Recompilation each time is inefficient and not suitable for stored procedures that are in constant use.
A system stored procedure can be used to automatically recompile each stored procedure that references a particular table. This stored procedure is best run after the statistics for the table have been updated.
The following example will update statistics on the Authors table and recompile the query plans for any stored procedure that used the Authors table:
UPDATE STATITICS authors
sp_recompile authors
Creating a Stored Procedure with Recompile
Sophisticated programmers may find that the optimisation for a stored procedure differs according to the parameters passed to the procedure if the number or records selected varies considerably for example. Several stored procedures may be written and run with parameters defined to optimise the query for that particular type of parameter value. Alternatively parameters can be used in the SELECT statements so the optimiser cannot determine the query plan in advance of execution.
Deferred Updates
Many SQL Server update commands use a deferred update where the changes are made the transaction log and the old record deleted and the new one inserted. This can have an adverse effect on a high transaction system.

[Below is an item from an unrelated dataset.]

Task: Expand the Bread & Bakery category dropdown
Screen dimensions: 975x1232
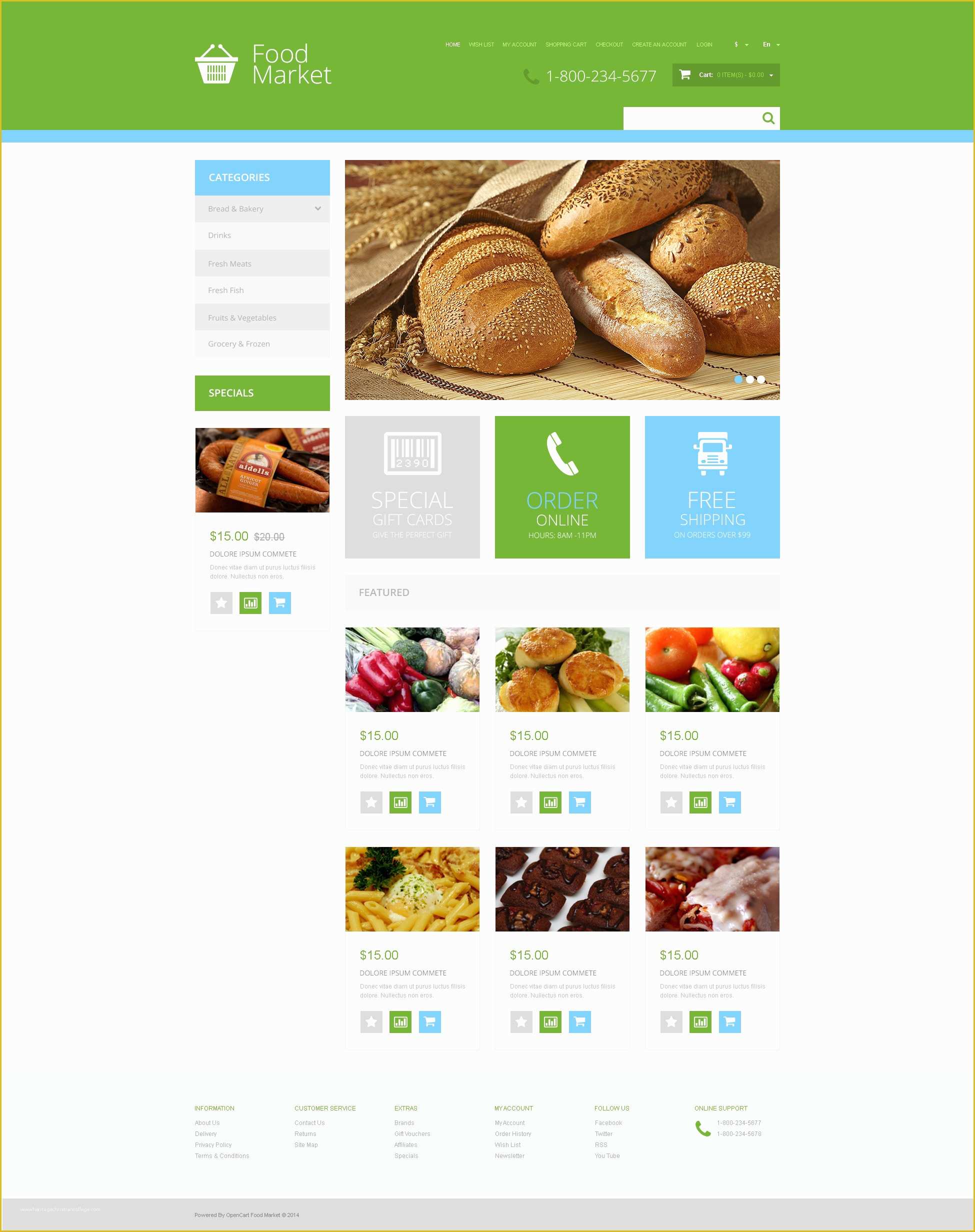Action: [x=316, y=208]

Non-deferred, or Direct, updates 'in place' can be designed that update the record without deleting and inserting records. This requires that no changes are made to the clustered index or to variable width fields so that the changed record can remain on the same page. The table should not have a trigger that updates other table nor should columns involved in referential integrity be updates.

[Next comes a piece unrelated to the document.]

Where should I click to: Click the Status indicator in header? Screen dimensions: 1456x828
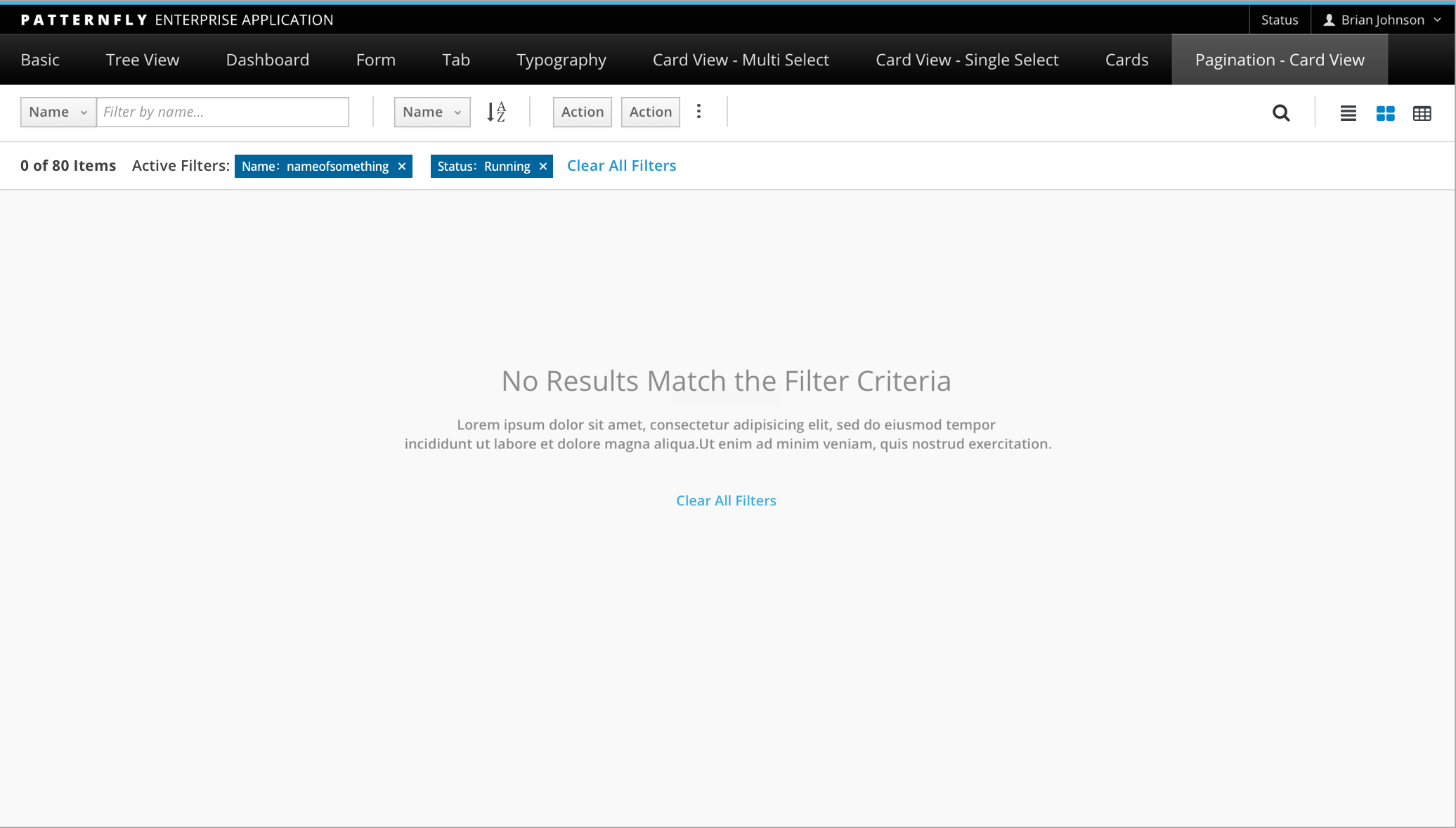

Direct updates not-in-place use a delete followed by an update but are performed in a single pass. These require that no join is specified and that the index used to select the records is not updated.
Locking Issues
SQL Server, in common with other servers, will use optimistic record locking by default.
SQL Server performs all internal locking at the page level. A page contains 2K worth of information and may therefore contain more than one table record. A shared lock is placed on a page whenever it is read by a user program. This shared lock is upgraded to an Update lock when the server plans to write data to a record and then to an Exclusive lock before data is actually written to any record within the page. The locking manager will resolve any deadlocks and issues where different users attempt to update the same record at the same time.
Read only databases benefit from having the read only option set so that any shared locking overhead is removed.
Locking issues come into play on high transaction systems with the potential for many deadlocks. Minimising the records read in a single transaction will reduce the number of shared locks placed on each table. This then allows SQL Server to place Update locks more efficiently and allow the programmer to program a locking strategy for critical transactions.
The BEGIN TRANSACTION statement matched with the COMMIT TRANSACTION or ROLLBACK TRANSACTION statements help to define smaller size transactions in a stored procedure.
The optimiser hints of a SELECT statement allow a programmer to specify specific and override the default use of shared locks. The HOLDLOCK option will ask the server to maintain the shared locks on a set of records until the end of the transaction.
The UPDLOCK optimiser hint will specify that a SELECT statement uses Update locks immediately instead of shared locks and can be used when the program is attempting to update all records in the select query.
Page locks are automatically escalated to table level if a specified number are issued on a single table. The SELECT statement can be used to request a shared table lock immediately without using the escalation level if all records in a table are to be processed:
BEGIN TRAN
SELECT count(*) FROM taborder (TABLOCK HOLDLOCK)
Alternatively, the PAGLOCK hint will prevent escalation to a shared table lock if this is not desirable in a high transaction system.
The Database Administrator may need to set the configuration on the database to cope with some locking scenarios.